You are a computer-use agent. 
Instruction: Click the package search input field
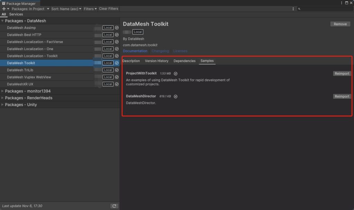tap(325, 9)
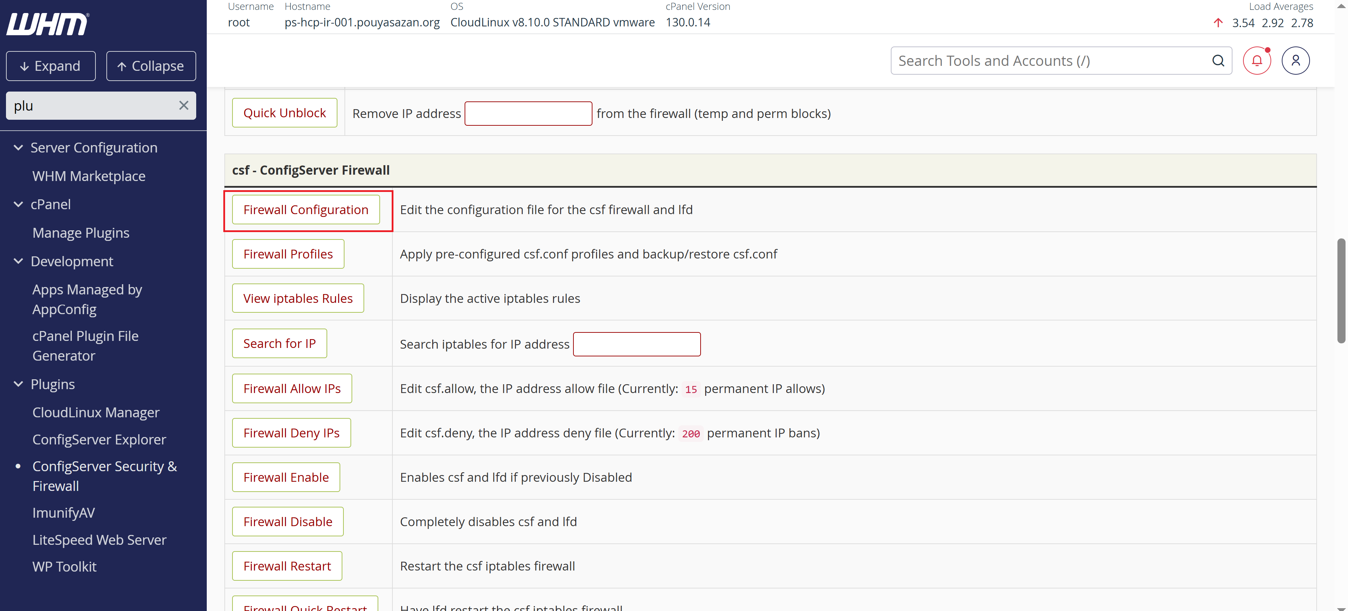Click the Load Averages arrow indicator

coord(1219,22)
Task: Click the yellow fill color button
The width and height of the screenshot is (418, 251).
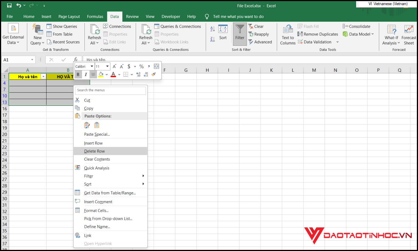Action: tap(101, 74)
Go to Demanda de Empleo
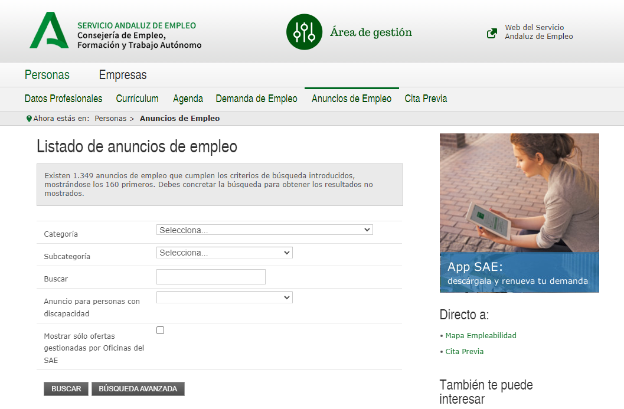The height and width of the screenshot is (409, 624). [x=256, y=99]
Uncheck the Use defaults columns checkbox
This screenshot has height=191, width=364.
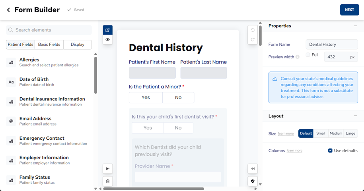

# # # #

Exercise goal: Can you convert every line of the items above into a JSON list of strings, one string per line, skipping blank lines and leaving the pictures out?

Solution to this problem:
[
  "You are a computer-use agent. ",
  "Instruction: Click the package search input field",
  "tap(325, 9)",
  "Click the Load Averages arrow indicator",
  "coord(1219,22)",
  "Task: Click the yellow fill color button",
  "The width and height of the screenshot is (418, 251).",
  "Action: tap(101, 74)",
  "Go to Demanda de Empleo",
  "The height and width of the screenshot is (409, 624). [x=256, y=99]",
  "Uncheck the Use defaults columns checkbox",
  "This screenshot has height=191, width=364."
]